In case 3 where you have 2 (or more) terrorists,

3.A) 2698 non terrorists : who are not (correct),
300 terrorist : who are not (incorrect),
2 non terrorist : who are (incorrect).

Or,

3.B) 2700 non terrorists : who are not (correct),
298 terrorists : who are not (incorrect),
2 terrorist : who are (correct).

Or,

3.C) 2699 non terrorists : who are not (correct),
299 terrorists : who are not (incorrect),
1 non terrorist : who is (incorrect),
1 terrorist : who is (correct).

Finally there is case 4 where your group is all terrorists (I’m leaving the numbers the same unlikley as it is),

4.A) 2700 non terrorist : who are (incorrect),
300 terrorist : who are (correct).

As you can see not only the prevalence of the target group “terrorists” effects the expected outcome but also the test group size with respect to the prevalence within the general population.

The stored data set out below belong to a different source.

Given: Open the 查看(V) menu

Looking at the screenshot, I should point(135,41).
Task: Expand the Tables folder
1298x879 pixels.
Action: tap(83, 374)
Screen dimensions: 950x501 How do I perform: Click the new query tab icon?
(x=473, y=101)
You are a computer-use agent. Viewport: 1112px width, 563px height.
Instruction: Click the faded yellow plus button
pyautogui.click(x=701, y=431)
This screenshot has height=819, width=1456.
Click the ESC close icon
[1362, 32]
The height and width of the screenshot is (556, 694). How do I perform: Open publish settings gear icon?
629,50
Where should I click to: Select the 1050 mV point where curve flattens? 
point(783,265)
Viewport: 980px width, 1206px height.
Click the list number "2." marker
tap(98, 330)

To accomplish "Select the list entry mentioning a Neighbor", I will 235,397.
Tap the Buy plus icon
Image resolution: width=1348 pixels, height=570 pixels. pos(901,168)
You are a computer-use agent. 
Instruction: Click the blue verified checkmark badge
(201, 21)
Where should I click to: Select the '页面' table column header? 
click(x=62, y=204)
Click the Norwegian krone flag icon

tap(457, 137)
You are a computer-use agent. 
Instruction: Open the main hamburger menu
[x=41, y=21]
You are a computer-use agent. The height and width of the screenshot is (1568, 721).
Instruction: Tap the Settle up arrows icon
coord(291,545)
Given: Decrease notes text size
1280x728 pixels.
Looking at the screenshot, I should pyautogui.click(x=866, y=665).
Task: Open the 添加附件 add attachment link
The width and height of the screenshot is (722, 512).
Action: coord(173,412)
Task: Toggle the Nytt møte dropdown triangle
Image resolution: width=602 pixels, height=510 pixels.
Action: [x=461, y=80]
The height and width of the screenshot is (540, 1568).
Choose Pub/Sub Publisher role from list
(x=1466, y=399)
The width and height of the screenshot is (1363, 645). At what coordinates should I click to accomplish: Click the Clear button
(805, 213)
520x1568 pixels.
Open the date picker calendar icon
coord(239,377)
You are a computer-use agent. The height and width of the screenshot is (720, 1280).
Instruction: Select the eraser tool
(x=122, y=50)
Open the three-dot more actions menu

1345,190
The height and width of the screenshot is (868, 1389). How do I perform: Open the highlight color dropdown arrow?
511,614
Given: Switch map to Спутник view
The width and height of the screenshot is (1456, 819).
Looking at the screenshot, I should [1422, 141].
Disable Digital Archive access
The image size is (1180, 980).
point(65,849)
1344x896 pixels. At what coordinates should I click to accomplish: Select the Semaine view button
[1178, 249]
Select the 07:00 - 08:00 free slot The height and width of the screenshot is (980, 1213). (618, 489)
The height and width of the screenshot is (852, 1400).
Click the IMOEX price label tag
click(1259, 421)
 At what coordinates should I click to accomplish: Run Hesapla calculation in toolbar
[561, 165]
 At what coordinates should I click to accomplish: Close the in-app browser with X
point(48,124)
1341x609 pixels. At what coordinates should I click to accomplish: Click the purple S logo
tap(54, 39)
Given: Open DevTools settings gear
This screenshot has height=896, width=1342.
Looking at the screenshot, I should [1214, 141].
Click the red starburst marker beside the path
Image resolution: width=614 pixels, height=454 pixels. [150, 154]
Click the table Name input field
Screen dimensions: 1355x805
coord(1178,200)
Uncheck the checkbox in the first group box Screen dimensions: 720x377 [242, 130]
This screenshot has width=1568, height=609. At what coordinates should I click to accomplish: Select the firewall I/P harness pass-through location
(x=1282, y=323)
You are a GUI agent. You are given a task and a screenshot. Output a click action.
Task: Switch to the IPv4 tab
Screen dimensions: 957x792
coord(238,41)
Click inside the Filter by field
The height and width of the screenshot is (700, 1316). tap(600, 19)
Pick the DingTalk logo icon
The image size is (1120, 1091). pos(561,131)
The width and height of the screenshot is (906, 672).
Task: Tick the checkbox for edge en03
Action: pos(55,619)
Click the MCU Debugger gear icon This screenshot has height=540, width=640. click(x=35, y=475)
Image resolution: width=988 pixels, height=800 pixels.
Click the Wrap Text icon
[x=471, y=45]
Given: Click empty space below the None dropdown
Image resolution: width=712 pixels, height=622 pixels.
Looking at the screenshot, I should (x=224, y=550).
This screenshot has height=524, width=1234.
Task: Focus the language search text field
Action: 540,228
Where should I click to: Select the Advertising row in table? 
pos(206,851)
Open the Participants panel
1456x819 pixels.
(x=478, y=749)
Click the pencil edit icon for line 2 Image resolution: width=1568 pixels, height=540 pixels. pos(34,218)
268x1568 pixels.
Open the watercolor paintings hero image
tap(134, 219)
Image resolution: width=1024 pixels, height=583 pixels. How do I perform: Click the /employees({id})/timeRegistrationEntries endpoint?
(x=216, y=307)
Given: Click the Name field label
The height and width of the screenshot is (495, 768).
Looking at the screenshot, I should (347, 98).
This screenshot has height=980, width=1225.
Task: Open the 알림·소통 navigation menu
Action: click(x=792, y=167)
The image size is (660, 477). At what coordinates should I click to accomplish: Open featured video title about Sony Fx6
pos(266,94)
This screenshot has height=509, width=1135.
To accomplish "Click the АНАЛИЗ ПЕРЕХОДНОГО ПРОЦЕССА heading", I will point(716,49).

Which shows just some of the issues (there are also other types of error that need to be considered as well) you can expect to come across.

B-Con July 28, 2009 3:29 AM

@ Mat: I have that book, “How to Lie With Statistics”. I too am reminded of it frequently. It’s a good read.

As for the article, I like how the author reframes the question: Rather than looking at how 90% of bad guys will be caught, instead look at how 10% of good guys will be falsely suspected. (Assuming 90% successful identification.) Namely, take the additive inverse and apply it to the opposite group.

Makes things less impressive.

A Nonny Bunny July 28, 2009 3:43 AM

@Andrew

I’ve got the perfect terrorist detector
for the scenario in the article.

It has a zero false positive rate, and a
false negative rate of 0.03%: Just scan
everyone with it, and it says “not a
terrorist”, unfailingly, every time.

Actually, that has a false negative rate of 100%. However, it has an accuracy of about 99.97%
You have to be careful at how you manipulate your information in your marketing strategy. don’t mention the false negative rate, and tout the high accuracy.